* **CONSIGNE 1**
Recopiez sans rien changer le passage du texte sur la pêche à la truite brune qui commence par les mots contenant « Le Défi de la Brune en Rivière par Jacques » et finit par « affrontement avec elle. ».
* **CONSIGNE 2**
D'après le texte sur la pêche à la truite brune, les affirmations suivantes sont-elles vraies ? Répondez par oui ou par non et citez les mots du texte qui tranchent.
(a) Le bas de ligne utilisé mesure 11 pi.
(b) Les poissons se tiennent au milieu des courants.
(c) La fosse est due à une accélération du courant.
* **CONSIGNE 3**
Reprenez le récit sur la pêche à la truite brune en rivière et écrivez-en la suite à partir de sa dernière phrase.

* **EXTRAIT À LIRE**
________________________

Le Défi de la Brune en Rivière par Jacques Juneau

     Adepte inconditionnel de la truite brune, l’auteur brosse le tableau de ce qu’il faut savoir pour sortir vainqueur d’un affrontement avec elle.

    Partie depuis quelques heures, mon compagnon et moi roulons en silence car nous avons remarqué le changement qui s’est opéré dans le paysage, et cela signifie que nous approchons de notre destination. Nous ressentons les premiers symptôme de l’ensorcellement d’une sortie de pêche à la brune. Notre excitation est à son comble lorsque, à la sortie d’un tournant, nous approchons enfin l’objet de nos rêves, notre rivière « à brune » préférée.

     Nous nous empressons d’enfiler nos grandes bottes de pêche et d’accomplir tout le cérémonial conduisant à notre rendez-vous. C’est avec un brin de nervosité que nous montons une canne de 9 pi, avec un moulinet contenant une soie flottante à laquelle nous attachons enfin un bas de ligne de 11 pi qui se termine par un fin avançon de 3 Ib de résistance. Notre expérience nous a appris que ce type d'équipement est presque essentiel pour tromper cette grande dame qui a comme caprice d'exiger une séduction raffinée.

Approche de la fosse

Le Défi de la Brune en Rivière par Jacques Juneau
     Nous nous retrouvons près de la fosse choisie, et spontanément notre regard se dirige vers sa tête, car c'est là que l'eau rapide et oxygénée arrive pour déverser généreusement ses apports de nourriture. Nous voyons bien la «ligne de broue» constituée de l'écume de surface que les forces aquatiques concentrent comme un indicateur des principaux courants; la nourriture s'y retrouve également. Nous savons que les poissons se positionnent en bordure de ces courants, surtout du côté où les rives s'érodent. La fosse étant le résultat d'un ralentissement du courant entre deux sections d'eau rapide, elle a été produite par l'érosion du lit de la rivière. Dans ses eaux plus profondes, les courants ont déposé des roches et des obstacles qui fournissent abri et protection à ses habitants. Puisque les insectes aquatiques s'y sont développés plus facilement et que le courant y apporte d'autres formes de nourriture venues d'en haut,-on comprend que la truite y soit aussi installée.

________________________

* **DONNÉES ENREGISTRÉES**
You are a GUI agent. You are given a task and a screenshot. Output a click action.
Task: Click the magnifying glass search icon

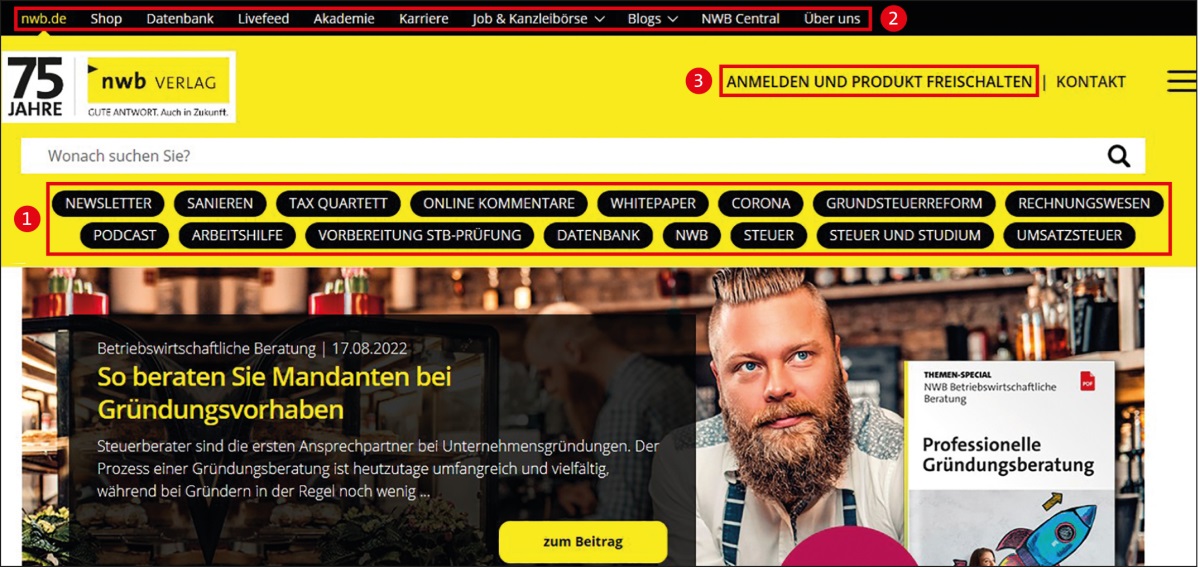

________________________

* **RÉPONSE RÉDIGÉE 1**
Le Défi de la Brune en Rivière par Jacques Juneau

     Adepte inconditionnel de la truite brune, l’auteur brosse le tableau de ce qu’il faut savoir pour sortir vainqueur d’un affrontement avec elle.

* **RÉPONSE RÉDIGÉE 2**
(a) Oui : « un bas de ligne de 11 pi ».
(b) Non : « les poissons se positionnent en bordure de ces courants ».
(c) Non : « La fosse étant le résultat d'un ralentissement du courant entre deux sections d'eau rapide ».

* **RÉPONSE RÉDIGÉE 3**
     Nous connaissons bien ces fosses d'eau rapide. C'est le lieu de nombreuses émergences d'insectes de début et de fin de saison. Instinctivement, l'impatience nous pousse à nous diriger vers nos positions favorites. Mon compagnon descend avec précaution vers la queue de la fosse, car il a remarqué le manège des jaseurs d'Amérique qui quittent leur branche pour venir cueillir un insecte au vol puis retournent dans l'arbre protecteur en exécutant un gracieux ballet.

    C'est à la queue de la fosse que s'accumule la nourriture, laquelle dévale lentement avant de s'engouffrer dans la prochaine section d'eau rapide. Le lit de la rivière remonte vers la fin de fosse, concentrant les courants de surface et du fond et suscitant ainsi cet amoncellement de nourriture; c'est une position de choix pour les grosses truites. Mon compagnon sait pertinemment que les pêcheurs négligent souvent ces lieux bénis et que ces truites, moins sollicitées, sont donc plus preneuses.

    En même temps je me dirige prudemment à la tête de la fosse. L'eau y est moins profonde et la truite y décèle plus facilement la silhouette du pêcheur. Je pose pieusement un genou sur le sol, non pour rendre grâce au Créateur mais bien pour empêcher les truites de m'apercevoir.

     J'utilise comme mouche d'exploration une Mini-Muddler de grosseur n° 16. La mouche dérive à la surface; une truite se déplace, renonce au dernier moment à s'emparer de l'artificielle, mais le petit bouillon me fait découvrir sa présence. Mon cœur palpite, bien que je sache que cette truite ne reviendra pas. Je sais que plus tard en soirée, lorsque la lumière sera moins directe, ce sera la période où la truite s'attablera vraiment et où j'aurai de meilleures chances de la séduire.

    Nous balayons méthodiquement la fosse pour mieux repérer les tenues de truites que nous attaquerons sérieusement plus tard en soirée. Nous nous retrouvons donc presque côte à côte et, d'un commun accord, nous nous dirigeons vers la rive pour échanger nos impressions et surtout nous calmer un peu, car le grand moment des émergences approche. En cette mi-juin, nous anticipons une abondante émergence de l'éphémère qu'on nomme communément March Brown. Cette Stenonema vicarium est la plus populaire émergence en eau rapide, car la truite vient s'y nourrir avec gourmandise, étant alors libérée de sa léthargie hivernale.

Comportements de la brune

Comportements de la brune
     Les tenues de truites que nous avons identifiées correspondent bien aux exigences de ce salmonidé. Nous échangeons avec volubilité sur les besoins de la truite brune en oxygène, en abri de protection et en nourriture, ainsi que sur ses comportements pour ce qui est de sa dépense d'énergie et de sa reproduction. Toutefois nos yeux ne cessent d'observer la surface de la rivière, à l'affût d'éventuels mouvements de truites révélant un début d'émergence. Nous parlons de la température de l'eau, de son niveau, des obstacles que nous apercevons, pour évaluer quelles tenues de poisson reçoivent plus d'oxygène et peuvent s'avérer plus « actives ».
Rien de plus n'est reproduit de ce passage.